Quand les personnes viennent au nom d’un couple, cela diminue considérablement les délais d’attente. Certains nous disent alors qu’il peut y avoir des inégalités car des couples peuvent avoir des donneurs et d’autres non. Mais l’inégalité, elle existe vraiment déjà puisque si on ne parle pas du don d’ovocyte, il n’y a pas de donneurs et il n’y aura plus de dons d’ovocytes. Il y a déjà eu des délais d’attente de quatre ans dans certains centres donc l’inégalité existe déjà. En plus, il va effectivement y avoir des couples qui vont aller en Espagne pour une somme de 8000 euros, ce qui n’est pas donné à tout le monde. Donc il y a déjà une vraie inégalité dans l’accès à ces soins. Après, on peut accompagner des couples qui n’ont pas de donneurs mais on aimerait plutôt qu’on nous donne les moyens à nous qui savons parfaitement faire le job depuis des années. Si on nous donnait un peu plus de moyens, on aurait peut-être, par exemple, créer un poste qui nous permettrait de voir plus les donneuses.

 

Quelques chiffres et informations complémentaires

Le don de gamètes est bien en deçà des besoins en France. Il faudrait 1400 donneuses.

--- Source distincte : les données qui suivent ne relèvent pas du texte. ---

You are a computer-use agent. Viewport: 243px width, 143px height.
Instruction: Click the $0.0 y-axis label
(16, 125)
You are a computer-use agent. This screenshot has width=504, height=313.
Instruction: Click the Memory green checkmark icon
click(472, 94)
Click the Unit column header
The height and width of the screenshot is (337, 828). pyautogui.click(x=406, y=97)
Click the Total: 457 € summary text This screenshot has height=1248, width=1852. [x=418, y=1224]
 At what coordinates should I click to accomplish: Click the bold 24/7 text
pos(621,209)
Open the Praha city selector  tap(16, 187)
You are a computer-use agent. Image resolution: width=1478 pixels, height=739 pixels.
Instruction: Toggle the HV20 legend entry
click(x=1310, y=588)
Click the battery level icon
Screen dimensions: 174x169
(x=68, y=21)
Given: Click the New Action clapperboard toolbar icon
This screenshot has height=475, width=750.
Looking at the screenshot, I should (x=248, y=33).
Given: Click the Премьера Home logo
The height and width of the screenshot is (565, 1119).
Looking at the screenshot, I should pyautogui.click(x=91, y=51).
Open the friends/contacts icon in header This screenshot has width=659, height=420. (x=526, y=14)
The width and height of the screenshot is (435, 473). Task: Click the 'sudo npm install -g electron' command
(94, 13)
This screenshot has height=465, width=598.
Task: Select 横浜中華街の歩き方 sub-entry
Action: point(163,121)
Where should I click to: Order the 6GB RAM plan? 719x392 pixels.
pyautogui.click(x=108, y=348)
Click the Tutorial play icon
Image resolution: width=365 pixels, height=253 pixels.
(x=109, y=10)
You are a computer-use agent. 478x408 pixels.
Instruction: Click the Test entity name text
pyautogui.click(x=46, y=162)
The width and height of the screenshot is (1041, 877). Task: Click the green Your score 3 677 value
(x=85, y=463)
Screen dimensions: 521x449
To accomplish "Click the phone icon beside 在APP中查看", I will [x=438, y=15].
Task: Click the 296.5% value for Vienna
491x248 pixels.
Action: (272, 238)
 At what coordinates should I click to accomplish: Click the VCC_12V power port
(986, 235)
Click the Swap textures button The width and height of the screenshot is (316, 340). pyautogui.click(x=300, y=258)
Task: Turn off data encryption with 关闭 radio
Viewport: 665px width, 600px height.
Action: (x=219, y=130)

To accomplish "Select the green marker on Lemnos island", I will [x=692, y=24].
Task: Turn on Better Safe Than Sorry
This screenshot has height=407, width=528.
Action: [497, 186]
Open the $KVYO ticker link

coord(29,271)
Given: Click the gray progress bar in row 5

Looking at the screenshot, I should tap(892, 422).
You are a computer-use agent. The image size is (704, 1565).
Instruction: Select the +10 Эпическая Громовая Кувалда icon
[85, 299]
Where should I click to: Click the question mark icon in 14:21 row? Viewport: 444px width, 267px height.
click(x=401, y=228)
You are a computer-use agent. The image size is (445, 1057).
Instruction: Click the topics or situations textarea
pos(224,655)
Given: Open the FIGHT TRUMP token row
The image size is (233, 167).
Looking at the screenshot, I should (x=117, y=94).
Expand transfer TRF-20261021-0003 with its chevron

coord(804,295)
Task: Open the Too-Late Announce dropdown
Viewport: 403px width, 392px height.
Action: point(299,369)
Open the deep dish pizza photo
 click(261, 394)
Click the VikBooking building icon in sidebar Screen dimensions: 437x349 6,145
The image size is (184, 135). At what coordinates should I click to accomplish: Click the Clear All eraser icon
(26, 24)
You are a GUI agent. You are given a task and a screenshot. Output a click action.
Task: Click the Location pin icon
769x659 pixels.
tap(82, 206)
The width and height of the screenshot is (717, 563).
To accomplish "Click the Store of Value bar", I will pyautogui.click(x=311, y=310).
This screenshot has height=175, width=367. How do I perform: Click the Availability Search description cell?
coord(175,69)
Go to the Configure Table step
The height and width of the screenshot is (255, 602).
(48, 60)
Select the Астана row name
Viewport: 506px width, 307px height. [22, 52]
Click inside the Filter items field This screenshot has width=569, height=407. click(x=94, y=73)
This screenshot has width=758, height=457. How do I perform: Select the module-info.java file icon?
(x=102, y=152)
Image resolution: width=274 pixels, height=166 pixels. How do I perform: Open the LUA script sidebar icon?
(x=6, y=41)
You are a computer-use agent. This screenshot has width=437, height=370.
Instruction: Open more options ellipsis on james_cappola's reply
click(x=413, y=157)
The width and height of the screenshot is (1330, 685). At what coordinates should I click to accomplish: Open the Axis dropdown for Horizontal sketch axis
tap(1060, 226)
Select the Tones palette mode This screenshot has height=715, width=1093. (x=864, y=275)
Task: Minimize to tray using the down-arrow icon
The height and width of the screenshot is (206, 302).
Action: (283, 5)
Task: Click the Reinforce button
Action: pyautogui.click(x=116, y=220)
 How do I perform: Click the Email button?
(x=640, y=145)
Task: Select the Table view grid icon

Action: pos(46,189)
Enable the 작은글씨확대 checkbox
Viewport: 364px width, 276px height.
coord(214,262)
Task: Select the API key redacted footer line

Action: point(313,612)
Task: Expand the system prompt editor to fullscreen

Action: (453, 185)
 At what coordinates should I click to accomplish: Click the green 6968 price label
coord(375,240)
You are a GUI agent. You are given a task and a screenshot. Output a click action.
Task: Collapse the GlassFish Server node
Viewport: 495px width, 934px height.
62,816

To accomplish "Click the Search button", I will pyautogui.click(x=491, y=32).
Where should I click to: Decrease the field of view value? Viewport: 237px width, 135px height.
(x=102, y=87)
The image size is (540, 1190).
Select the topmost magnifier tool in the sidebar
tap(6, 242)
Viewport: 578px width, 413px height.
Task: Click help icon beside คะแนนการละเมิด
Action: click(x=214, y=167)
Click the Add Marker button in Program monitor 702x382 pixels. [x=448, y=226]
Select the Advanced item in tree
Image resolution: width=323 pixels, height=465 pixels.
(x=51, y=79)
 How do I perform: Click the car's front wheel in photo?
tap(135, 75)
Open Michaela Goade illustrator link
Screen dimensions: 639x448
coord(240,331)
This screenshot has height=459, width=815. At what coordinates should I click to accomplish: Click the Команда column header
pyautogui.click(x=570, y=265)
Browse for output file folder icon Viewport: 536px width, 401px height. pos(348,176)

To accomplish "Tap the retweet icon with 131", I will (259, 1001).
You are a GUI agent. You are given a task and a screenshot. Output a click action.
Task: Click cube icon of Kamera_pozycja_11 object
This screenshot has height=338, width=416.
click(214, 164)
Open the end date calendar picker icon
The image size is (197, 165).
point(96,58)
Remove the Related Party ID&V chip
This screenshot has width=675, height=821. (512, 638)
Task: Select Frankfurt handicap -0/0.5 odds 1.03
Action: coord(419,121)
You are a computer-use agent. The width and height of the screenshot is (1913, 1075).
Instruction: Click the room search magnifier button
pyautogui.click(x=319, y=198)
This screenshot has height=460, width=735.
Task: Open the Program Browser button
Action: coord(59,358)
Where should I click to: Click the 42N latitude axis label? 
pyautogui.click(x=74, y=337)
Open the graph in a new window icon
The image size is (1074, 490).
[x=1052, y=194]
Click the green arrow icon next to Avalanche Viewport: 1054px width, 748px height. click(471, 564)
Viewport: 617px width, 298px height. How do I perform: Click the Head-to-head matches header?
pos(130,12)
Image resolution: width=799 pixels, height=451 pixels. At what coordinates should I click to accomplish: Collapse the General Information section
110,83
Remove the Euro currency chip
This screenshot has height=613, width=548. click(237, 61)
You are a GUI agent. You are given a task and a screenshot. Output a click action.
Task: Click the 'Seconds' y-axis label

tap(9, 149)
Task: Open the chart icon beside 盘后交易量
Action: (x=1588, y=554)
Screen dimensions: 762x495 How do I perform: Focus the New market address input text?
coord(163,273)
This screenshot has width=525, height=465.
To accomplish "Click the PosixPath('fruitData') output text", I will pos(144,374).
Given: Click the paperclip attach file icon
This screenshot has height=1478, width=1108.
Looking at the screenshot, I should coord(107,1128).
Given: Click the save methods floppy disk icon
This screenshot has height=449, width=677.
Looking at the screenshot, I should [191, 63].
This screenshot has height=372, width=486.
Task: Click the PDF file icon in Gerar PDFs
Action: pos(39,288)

En 2018, 777 se sont manifestées… 1.137 couples ont pu recevoir un don d'ovocytes. Et 343 naissances ont été comptabilisées.

Le don suppose de se soumettre à un suivi régulier. Tout commence avec un rendez-vous, un questionnaire de santé, un entretien psychologique, un traitement hormonal (sous forme d'injections), la ponction sous anesthésie locale ou générale, la congélation des ovocytes (une partie des gamètes prélevées, à condition qu'elles soient assez nombreuses, peut être conservée pour la donneuse elle-même, si elle n'a pas encore procréée).

Il faut préciser que jusqu’en 2016, les Françaises ne pouvaient donner leurs ovocytes qu’après être devenues mamans elles-mêmes. Il faut avoir moins de 38 ans, être en bonne santé.

Souvent, les donneuses ont plus de 30 ans. Le taux de réussite des FIV est assez bas, seulement 23,5%.

Notre situation est souvent comparée à celle de l’Espagne. Dans ce pays, le don est rémunéré, autour de mille euros. Des jeunes femmes y recourent pour financer leurs études, la moyenne d’âge des donneuses espagnoles est donc beaucoup plus basse et le taux de réussite plus haut.

En France, les couples infertiles bénéficient d’une prise en charge à 100%. S’ils se font suivre par une structure publique, ils n’auront pas un centime à avancer. Si vous vous lancez dans un protocole de médecine de la reproduction outre-pyrénées, les délais seront plus courts, vos chances sans doute meilleures mais la facture plus salée, car tout ne sera pas remboursé.

Il n'existe pas de CECOS (centre d'étude et de conservation des oeufs et du sperme) en Poitou-Charentes. Les donneuses et les couples peuvent se renseigner auprès de ceux de Tours, Bordeaux ou Nantes.